SRA Annual Report 2023-24: Dredging and silt monitoring
In January 2024 a new combination of dredging methods was successfully tried out along parts of the River Parrett between Burrowbridge and the M5 bridge. This activity was organised for Somerset Rivers Authority by the Parrett Internal Drainage Board (IDB). In selected spots where build-ups of silt were judged to be the biggest nuisance, excavators scooped sediments from the upper bank of the river (called its shoulder) and put them down into the path of a Water Injection Dredging (WID) vessel working in the river (pictured below). The WID vessel used powerful jets of water to agitate and disperse the sediments placed in its way, so they were washed out on the tide.
This dredging was done because the Parrett, as a tidal river, gets enormous amounts of sediments coming in from the sea. Vast quantities also enter from the Parrett’s catchment (which is 770 square kilometres, or 478 square miles).
The build-up of sediments in the Parrett reduces the river’s cross-sectional area and hence its effectiveness as a flood channel. The removal of consolidated sediments reduces flood risks for people, properties, roads and land, particularly in the area around Moorland which was so badly hit in 2014.
More than eight years of SRA-funded experimentation and knowledge-building went into the combined dredging trial of January 2024. It sought to blend the most useful elements of several important strands of work.
Firstly, silt monitoring twice a year since 2015. SRA partners have amassed a detailed panoramic picture of how sediments come, go and get to stick around in the tidal section of the Parrett between Burrowbridge and the M5 bridge. Thus trends can be observed and target areas selected.
Secondly, the SRA has funded various techniques of dredging with long-reach excavators (on the Parrett and elsewhere), both for major re-profiling of river banks through so-called pioneer dredging and for less drastic works of maintenance dredging designed to preserve channels’ capacity to convey water.

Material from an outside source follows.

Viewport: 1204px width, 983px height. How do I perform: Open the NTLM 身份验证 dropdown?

Thirdly, the SRA has also funded various different techniques of Water Injection Dredging, working through the Parrett IDB with contractors Van Oord. Water Injection Dredging is much cheaper, much quicker and much less disruptive than traditional dredging using excavators. Water Injection Dredging targets what is known as the thalweg of the river, the central part of its lower channel, six metres wide in the case of the Parrett. Scientific studies in 2016 and 2017 found this method to be effective in removing sediments, also that it could lead to unwanted build-ups on river banks being washed away through a process of steepening, slumping and natural scouring. However, it had become increasingly noticeable over the years that silt and vegetation (including trees) were encroaching on some upper banks, on the shoulder of the river.
Reviews of data by the Parrett IDB in 2023 found that cross-sectional areas of the river were reducing over time, even with annual Water Injection Dredging. Working with partners and contractors (Van Oord, WM Longreach), the IDB therefore devised and implemented the targeted fusion of methods described above.

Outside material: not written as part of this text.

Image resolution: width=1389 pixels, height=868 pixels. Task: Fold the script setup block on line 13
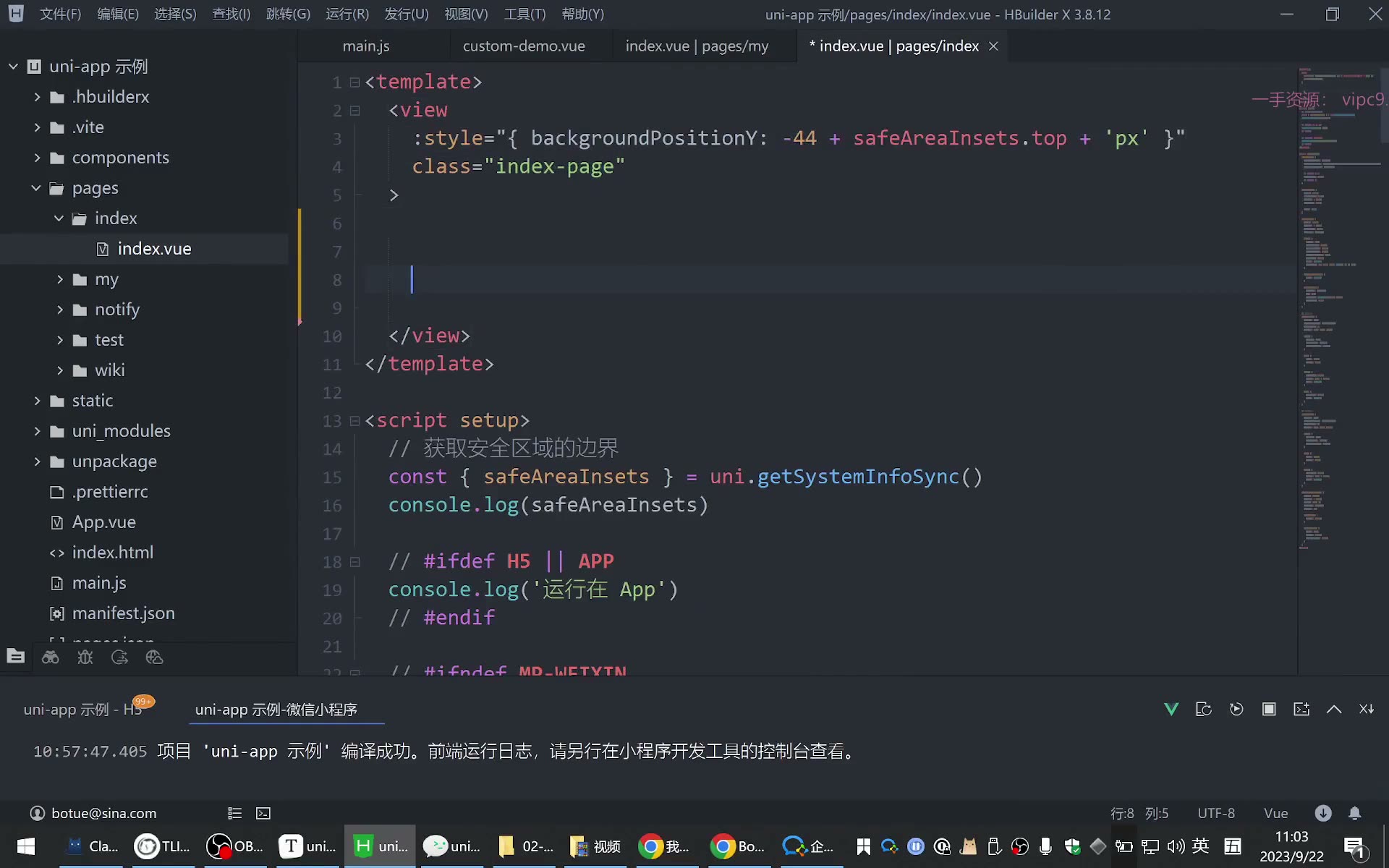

It was seen to produce improved results: partners invited onto the dredging vessel during the works were unanimously impressed. However, the full extent of the works’ success could not immediately be established. This was because post-dredging survey works had to be delayed due to high water levels from March through to May. Lessons learned from the January 2024 trial will be used to inform the approach taken to combined Water Injection Dredging and Shoulder dredging works over the impending winter of 2024-25.